About this exercise:
Print, exactly and without pictures, the lines from the one where "This screenshot has height=506, width=812." appears down to the end of the entries.

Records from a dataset
════════════════

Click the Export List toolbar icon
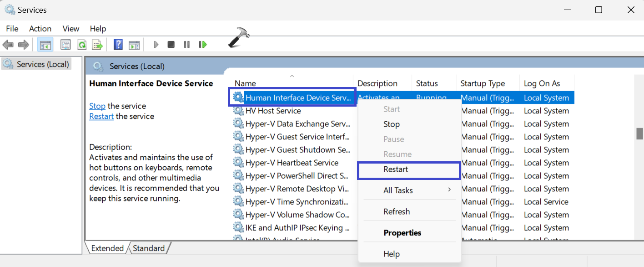Viewport: 644px width, 267px height. [97, 45]
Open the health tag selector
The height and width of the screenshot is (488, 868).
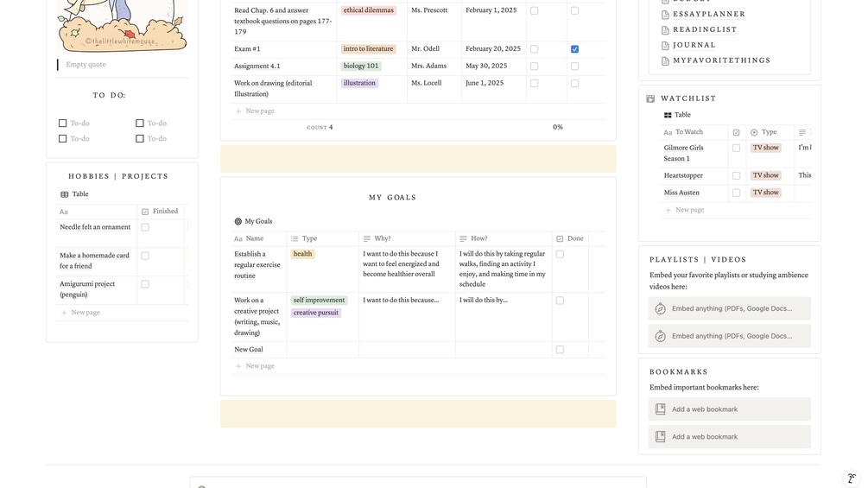coord(302,255)
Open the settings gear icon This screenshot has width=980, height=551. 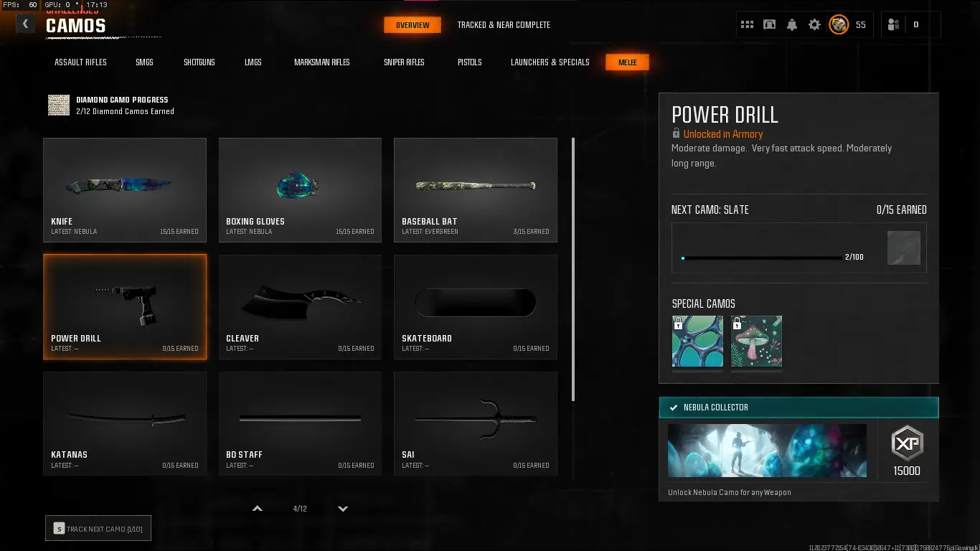814,24
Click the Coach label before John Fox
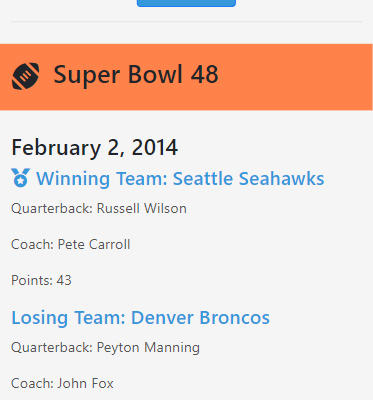The height and width of the screenshot is (400, 373). [x=33, y=383]
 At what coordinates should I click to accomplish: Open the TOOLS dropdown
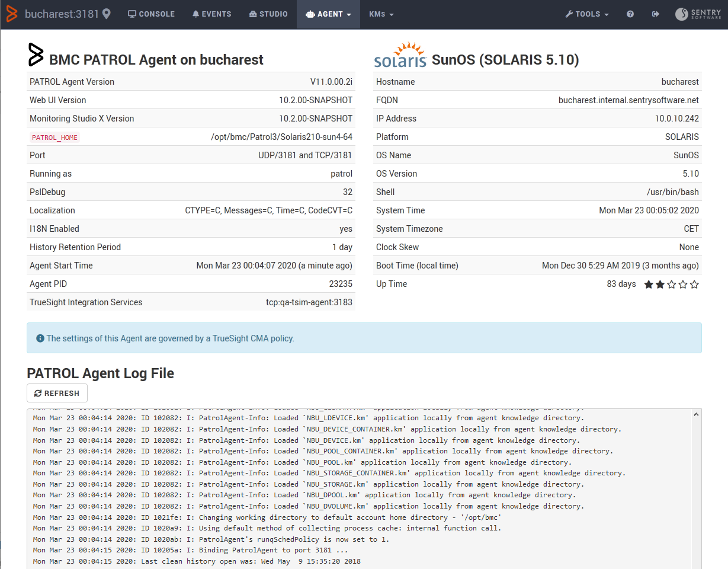tap(586, 14)
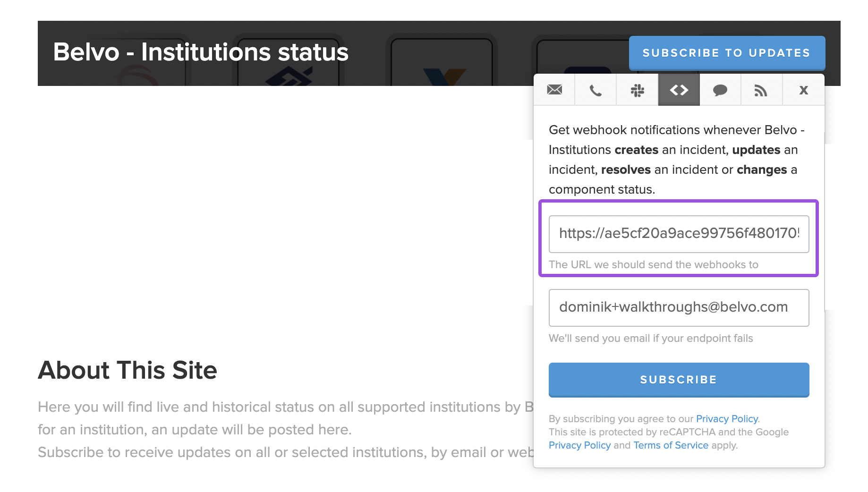Open Google Privacy Policy link before 'and'
Viewport: 868px width, 492px height.
[x=579, y=445]
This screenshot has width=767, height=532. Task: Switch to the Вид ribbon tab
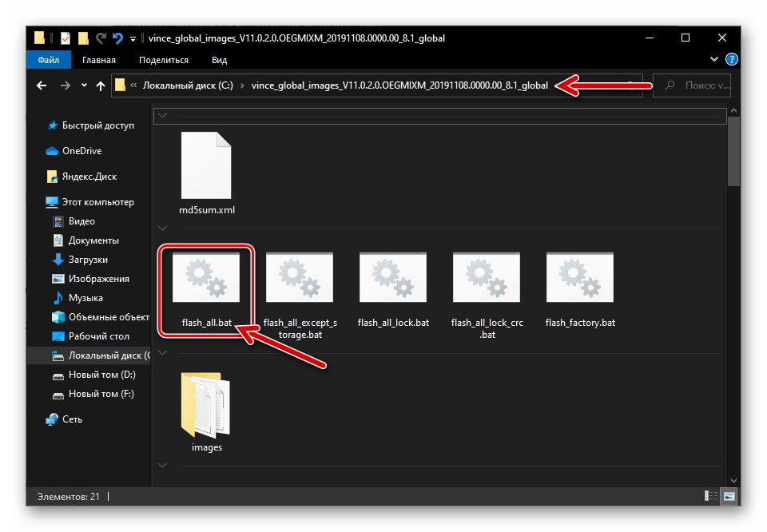click(218, 59)
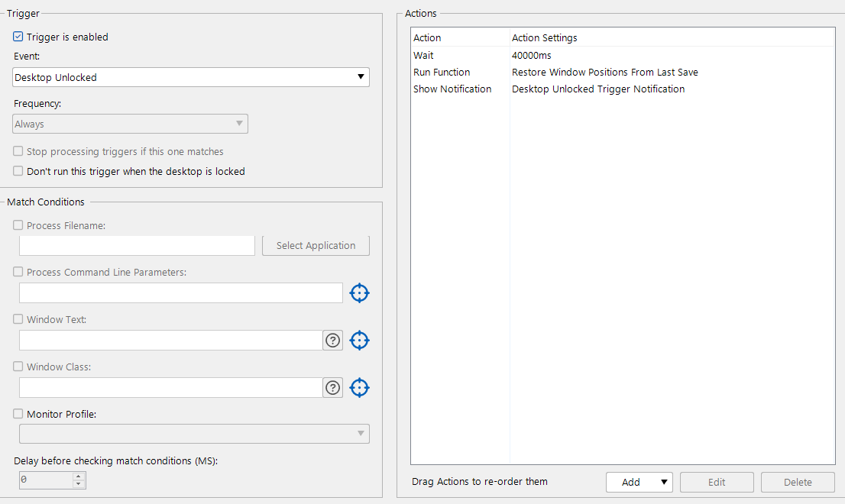Open the Window Text help question icon

point(332,341)
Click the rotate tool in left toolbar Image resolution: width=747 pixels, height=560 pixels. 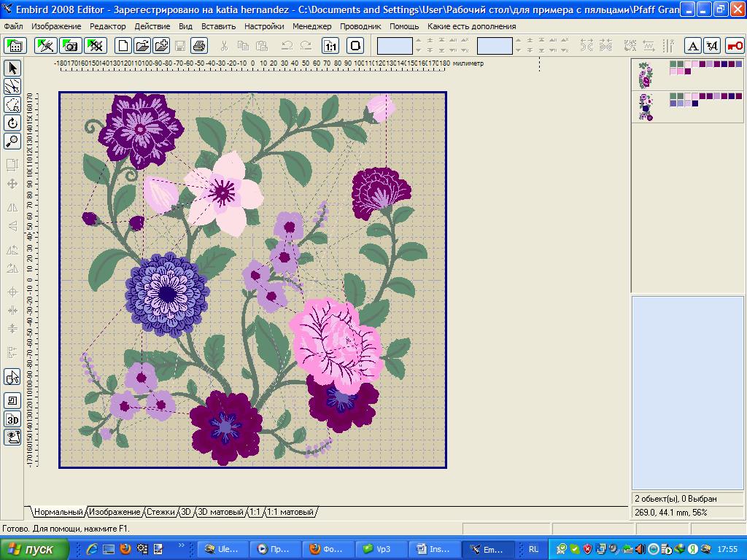[12, 123]
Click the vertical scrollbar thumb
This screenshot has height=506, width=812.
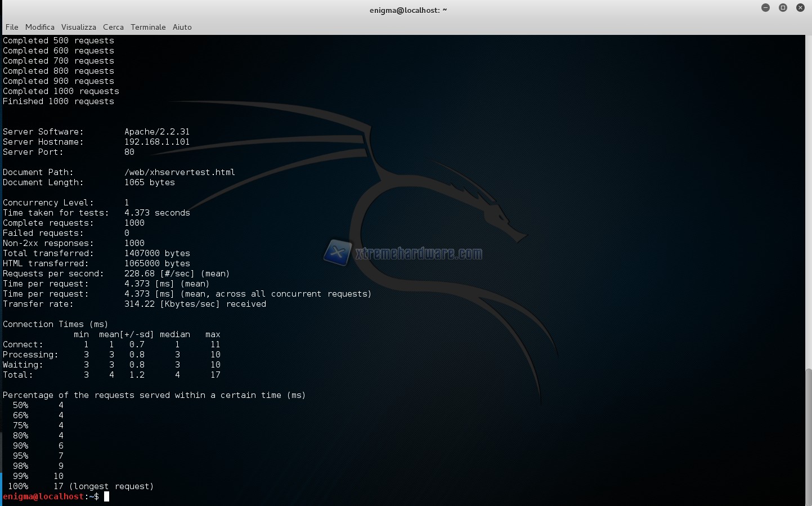pyautogui.click(x=808, y=437)
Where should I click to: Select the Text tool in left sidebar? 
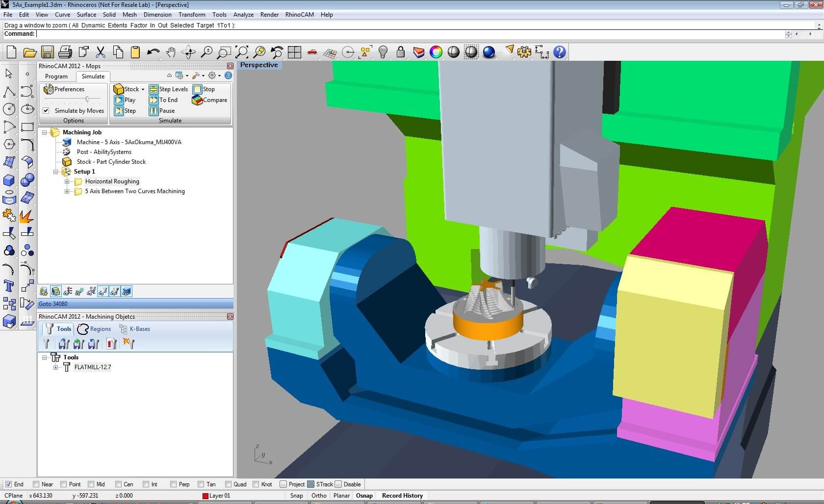coord(9,286)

════════════════

Expected output:
This screenshot has height=506, width=812.
pyautogui.click(x=808, y=437)
Where should I click to: Select the Text tool in left sidebar? 
coord(9,286)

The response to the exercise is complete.